# QR decomposition inconsistent with QR decomposition in R

I’ve been having some problems with QR decomposition in Stan and was trying to debug to understand the differences between the fat QR decomposition in Stan and the thin version in R.

I have a 16 \times 16 matrix of rank 14. Computing the decomposition of this with the algorithm in Stan and in R gives different results for the Q matrix. I want to get sparse vectors that will span the null space of the matrix. The final two columns of the Q matrix should span this null space, and I assume this should work for both the fat and thin version of the algorithm. But if I look at span of the final two columns from both algorithms together, this has rank 3, whereas if the results were equivalent I would expect it to be rank 2.

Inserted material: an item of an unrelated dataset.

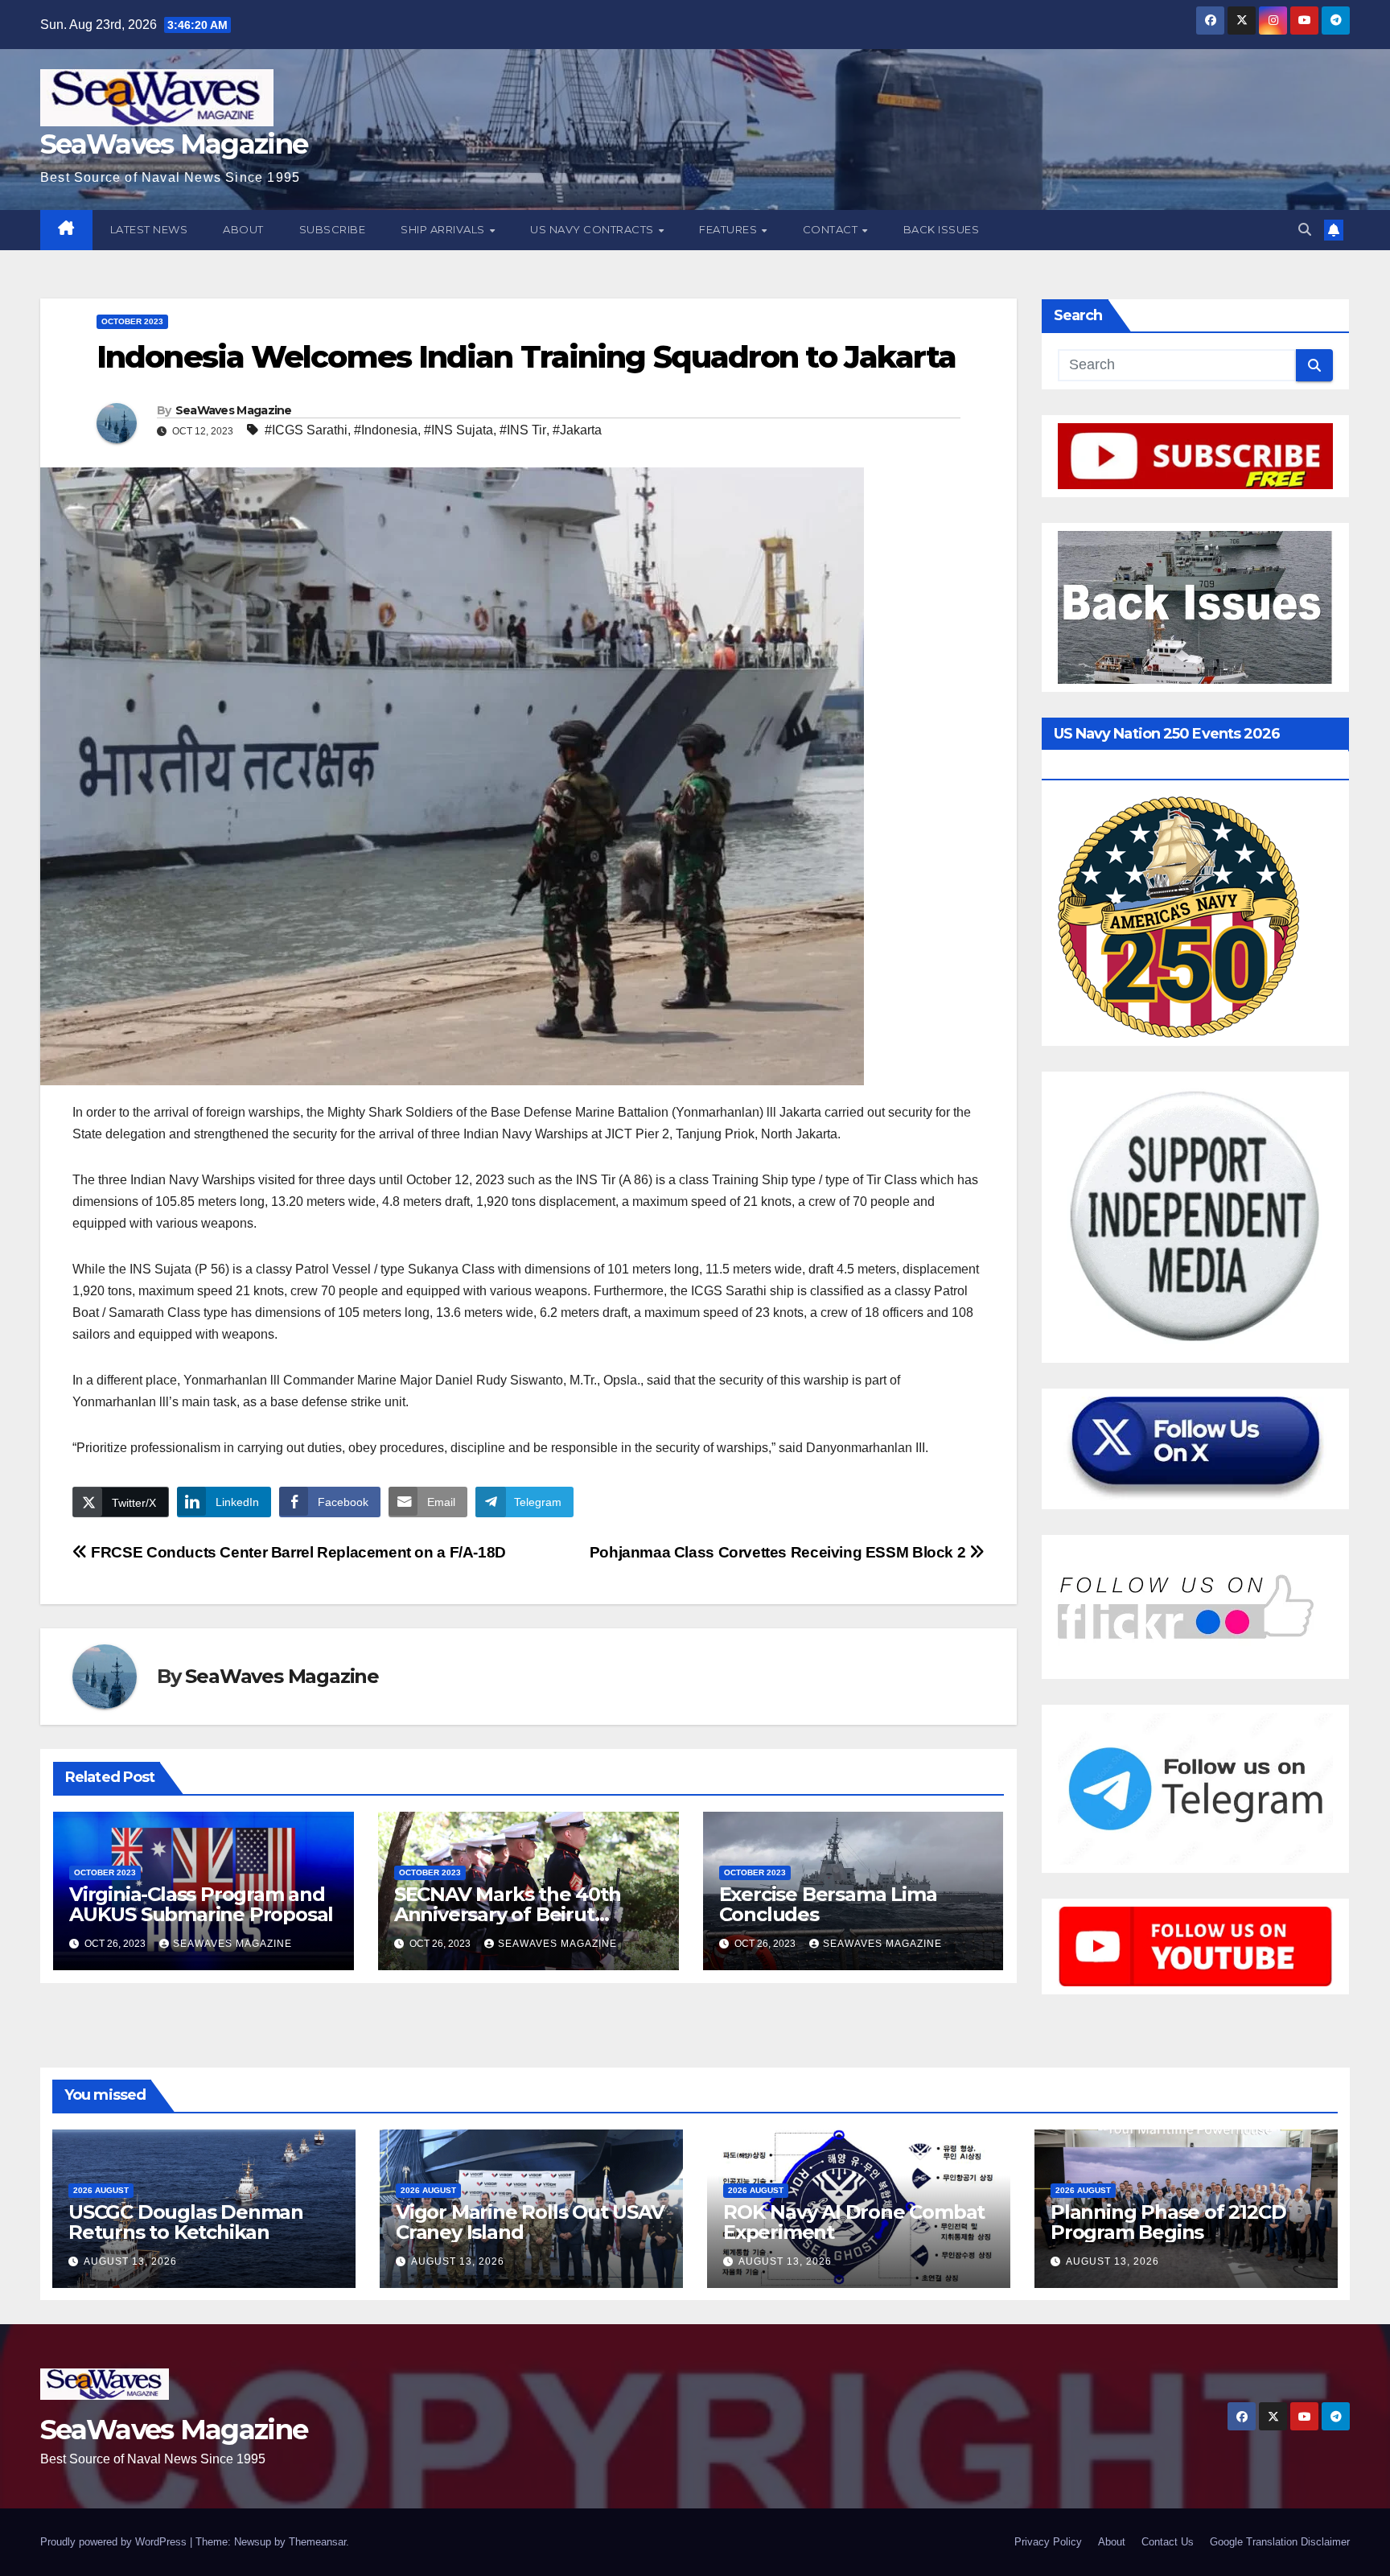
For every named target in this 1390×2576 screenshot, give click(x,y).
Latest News (149, 229)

What am I missing here? Apologies in advance if this is a stupid question or posted in the wrong place.

library(rstan)
expose_stan_functions('debug.stan')
#This constructs a matrix B to illustrate the behaviour. B should be a 16x16 matrix with rank 14
B = t(alter_matrix(construct_matrix(0),c(1,9)))
Q = qr.Q(qr(B)) #qr decomposition with R
Q_stan = qr_Q_stan(B) #qr decomposition with Stan
apply(Q-Q_stan,2,function(x) sum(abs(x))<10^-14) #several of the final columns are different
#the final two columns of the Q matrix should span the null space of B. If both span the same space, then rank of this should be 2, but gives rank 3.
X = cbind(Q[,15:16],Q_stan[,15:16])
print(qr(X)\$rank)


debug.stan (1.5 KB)

If you get the \mathbf{R} matrix from Stan, its diagonal is

1.732051
1.994785
1.466913
1.524785
0.9063695
0.9795861
0.9450767
0.9547696
0
0.3301462
0.2759354
0.2750403
0.1516811
0.1388168
0.0723701
0


My guess is that it is just numerical differences when trying to decompose an ill-conditioned matrix. Neither Stan (Eigen) nor R (LAPACK) are using pivoting, so the rank calculations are not too reliable. The only intentional difference is that Stan makes the diagonal elements of \mathbf{R} non-negative.

Thanks, that does help. I should be able to identify the columns corresponding to the zeros and use those. I think the R LINPACK implementation does use pivoting which is why if I look at the equivalent diagonal of \mathbf{R} for that the zeros are at the end of the vector.